To do:
Please render the material between the lines holding "This screenshot has height=1652, width=2263." and "scatter-x-axis-label: Overnight cost", inclusive, as a JSON list of strings with one string per line, leaving out blank lines.
*** Opening of Data excerpts ***
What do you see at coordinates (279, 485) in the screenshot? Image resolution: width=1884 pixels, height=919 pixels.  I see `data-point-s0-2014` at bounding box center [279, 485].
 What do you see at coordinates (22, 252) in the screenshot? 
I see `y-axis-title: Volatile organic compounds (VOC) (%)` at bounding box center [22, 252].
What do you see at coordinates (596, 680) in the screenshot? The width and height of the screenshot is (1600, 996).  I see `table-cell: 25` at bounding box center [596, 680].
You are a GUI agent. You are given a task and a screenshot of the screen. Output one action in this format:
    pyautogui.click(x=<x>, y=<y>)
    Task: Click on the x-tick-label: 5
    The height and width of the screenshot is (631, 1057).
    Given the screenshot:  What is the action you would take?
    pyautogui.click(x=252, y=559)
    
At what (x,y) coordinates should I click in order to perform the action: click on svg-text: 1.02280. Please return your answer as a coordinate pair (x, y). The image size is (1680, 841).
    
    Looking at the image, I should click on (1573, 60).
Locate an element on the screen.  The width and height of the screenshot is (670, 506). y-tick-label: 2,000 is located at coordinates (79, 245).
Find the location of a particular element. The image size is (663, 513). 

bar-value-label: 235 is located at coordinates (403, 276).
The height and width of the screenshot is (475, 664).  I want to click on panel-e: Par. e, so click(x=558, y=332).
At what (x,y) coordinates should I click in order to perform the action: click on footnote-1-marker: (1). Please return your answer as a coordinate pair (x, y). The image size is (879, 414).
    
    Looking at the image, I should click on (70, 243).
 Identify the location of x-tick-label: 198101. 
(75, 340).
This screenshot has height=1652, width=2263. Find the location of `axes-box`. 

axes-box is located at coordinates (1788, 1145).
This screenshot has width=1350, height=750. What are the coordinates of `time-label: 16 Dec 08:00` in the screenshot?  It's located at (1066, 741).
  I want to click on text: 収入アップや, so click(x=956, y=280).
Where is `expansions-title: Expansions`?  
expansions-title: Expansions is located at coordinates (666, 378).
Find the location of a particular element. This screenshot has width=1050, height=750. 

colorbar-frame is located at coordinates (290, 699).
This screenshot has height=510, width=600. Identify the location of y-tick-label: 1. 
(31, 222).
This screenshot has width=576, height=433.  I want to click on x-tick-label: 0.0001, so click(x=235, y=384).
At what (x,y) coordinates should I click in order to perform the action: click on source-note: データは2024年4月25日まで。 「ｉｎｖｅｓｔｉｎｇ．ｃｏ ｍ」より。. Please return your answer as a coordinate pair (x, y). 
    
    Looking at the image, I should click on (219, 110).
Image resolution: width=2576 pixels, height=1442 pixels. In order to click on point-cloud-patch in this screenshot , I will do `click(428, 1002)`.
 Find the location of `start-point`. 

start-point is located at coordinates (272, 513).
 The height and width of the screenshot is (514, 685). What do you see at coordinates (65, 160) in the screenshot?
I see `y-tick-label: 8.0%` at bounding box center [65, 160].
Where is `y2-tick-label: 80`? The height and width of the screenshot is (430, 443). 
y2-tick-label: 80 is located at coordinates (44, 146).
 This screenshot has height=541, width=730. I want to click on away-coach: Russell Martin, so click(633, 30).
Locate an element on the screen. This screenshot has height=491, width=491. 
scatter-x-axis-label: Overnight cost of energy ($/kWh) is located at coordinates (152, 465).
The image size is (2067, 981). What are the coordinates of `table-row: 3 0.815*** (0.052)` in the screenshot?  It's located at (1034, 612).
*** Close of Data excerpts ***
Response area:
[
  "This screenshot has height=1652, width=2263. Find the location of `axes-box`. ",
  "axes-box is located at coordinates (1788, 1145).",
  "This screenshot has width=1350, height=750. What are the coordinates of `time-label: 16 Dec 08:00` in the screenshot?  It's located at (1066, 741).",
  "  I want to click on text: 収入アップや, so click(x=956, y=280).",
  "Where is `expansions-title: Expansions`?  ",
  "expansions-title: Expansions is located at coordinates (666, 378).",
  "Find the location of a particular element. This screenshot has width=1050, height=750. ",
  "colorbar-frame is located at coordinates (290, 699).",
  "This screenshot has height=510, width=600. Identify the location of y-tick-label: 1. ",
  "(31, 222).",
  "This screenshot has width=576, height=433.  I want to click on x-tick-label: 0.0001, so click(x=235, y=384).",
  "At what (x,y) coordinates should I click in order to perform the action: click on source-note: データは2024年4月25日まで。 「ｉｎｖｅｓｔｉｎｇ．ｃｏ ｍ」より。. Please return your answer as a coordinate pair (x, y). ",
  "    Looking at the image, I should click on (219, 110).",
  "Image resolution: width=2576 pixels, height=1442 pixels. In order to click on point-cloud-patch in this screenshot , I will do `click(428, 1002)`.",
  " Find the location of `start-point`. ",
  "start-point is located at coordinates (272, 513).",
  " The height and width of the screenshot is (514, 685). What do you see at coordinates (65, 160) in the screenshot?",
  "I see `y-tick-label: 8.0%` at bounding box center [65, 160].",
  "Where is `y2-tick-label: 80`? The height and width of the screenshot is (430, 443). ",
  "y2-tick-label: 80 is located at coordinates (44, 146).",
  " This screenshot has height=541, width=730. I want to click on away-coach: Russell Martin, so click(633, 30).",
  "Locate an element on the screen. This screenshot has height=491, width=491. ",
  "scatter-x-axis-label: Overnight cost of energy ($/kWh) is located at coordinates (152, 465)."
]